A Hinsdale Financial Corp. shareholder who recently settled a lawsuit with the company says the Illinois thrift hasn't done enough to enhance shareholder value.

"I'm not pushing for the bank to run out and look for somebody to buy it," said William E. Jegen, an attorney who became a shareholder when the $670 million-asset company converted from a mutual in July 1992.

"What I am trying to get the board to understand is, if they do not pay attention to shareholder value and liquidity, they may be susceptible to an unfriendly takeover," he said. "It is a legitimate goal to remain an independent bank, as long as you run the bank better than average."

As part of the suit settlement, Mr. Jegen abandoned a proxy fight to get two new directors on the board, including himself. He nevertheless still intends to make a proposal on enhancing shareholder value at Hinsdale's annual meeting on Valentine's Day, believing the board has not paid attention to the issue.

"Instead, the board has merely continued to run a bank in the same manner they were running a mutual savings and loan," Mr. Jegen said.

Kenne Bristol, president and chief executive of Hinsdale, said that although the board agrees that "value hasn't been realized fully," the company has been and remains dedicated to building value and providing information to shareholders.

For instance, Hinsdale's long-term growth strategy includes focusing more on consumer lending and expanding stock and mortgage broker services, he said. The board also declared a special stock dividend last year, he said.

"The things he (Mr. Jegen) has suggested are not new to us," Mr. Bristol said. "Frankly, it's good to see shareholders have concern."

In a recent letter to shareholders, he said the stock price has more than doubled since the initial public offering, generating a 175% total return to shareholders.

But, for the year ended Sept. 30, Hinsdale's return on assets was 0.66% and return on equity was 9.07%, down from 0.81% and 10.73%, respectively, a year earlier.

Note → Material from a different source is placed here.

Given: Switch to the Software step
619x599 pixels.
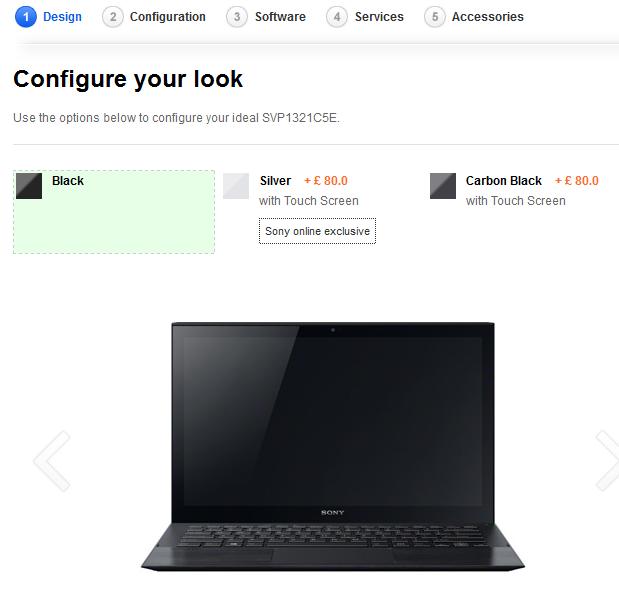Looking at the screenshot, I should pyautogui.click(x=280, y=17).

Mr. Jegen said his proposals to boost value will include a stock repurchase program, performance goals of at least 1.2% ROA and 15% ROE, and "active solicitation" of a merger or other type of sale.

Earlier this month, Mr. Jegen settled his suit against Hinsdale, in which he sought a shareholder list and other financial information. He had wanted the list to solicit support for an anticipated proxy fight over the election of new directors.

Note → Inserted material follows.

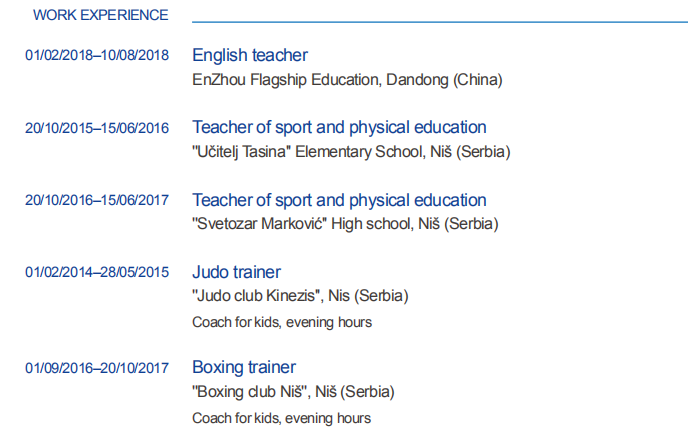Click the date range 01/02/2014–28/05/2015
Image resolution: width=688 pixels, height=435 pixels.
pyautogui.click(x=97, y=272)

The company wouldn't provide the information, so Mr. Jegen sued to get it and $35,531.25 for damages and costs.

Hinsdale was going to provide the information after it was properly requested, said Mr. Bristol, saying Mr. Jegen "rushed to court." Hinsdale is in the process of providing the names, in return for Mr. Jegen dropping the suit.

"In my opinion, they elected to put every obstacle in my way they could think of," said Mr. Jegen, of Glen Ellyn, Ill. "As a result, there will be no proxy contest this year."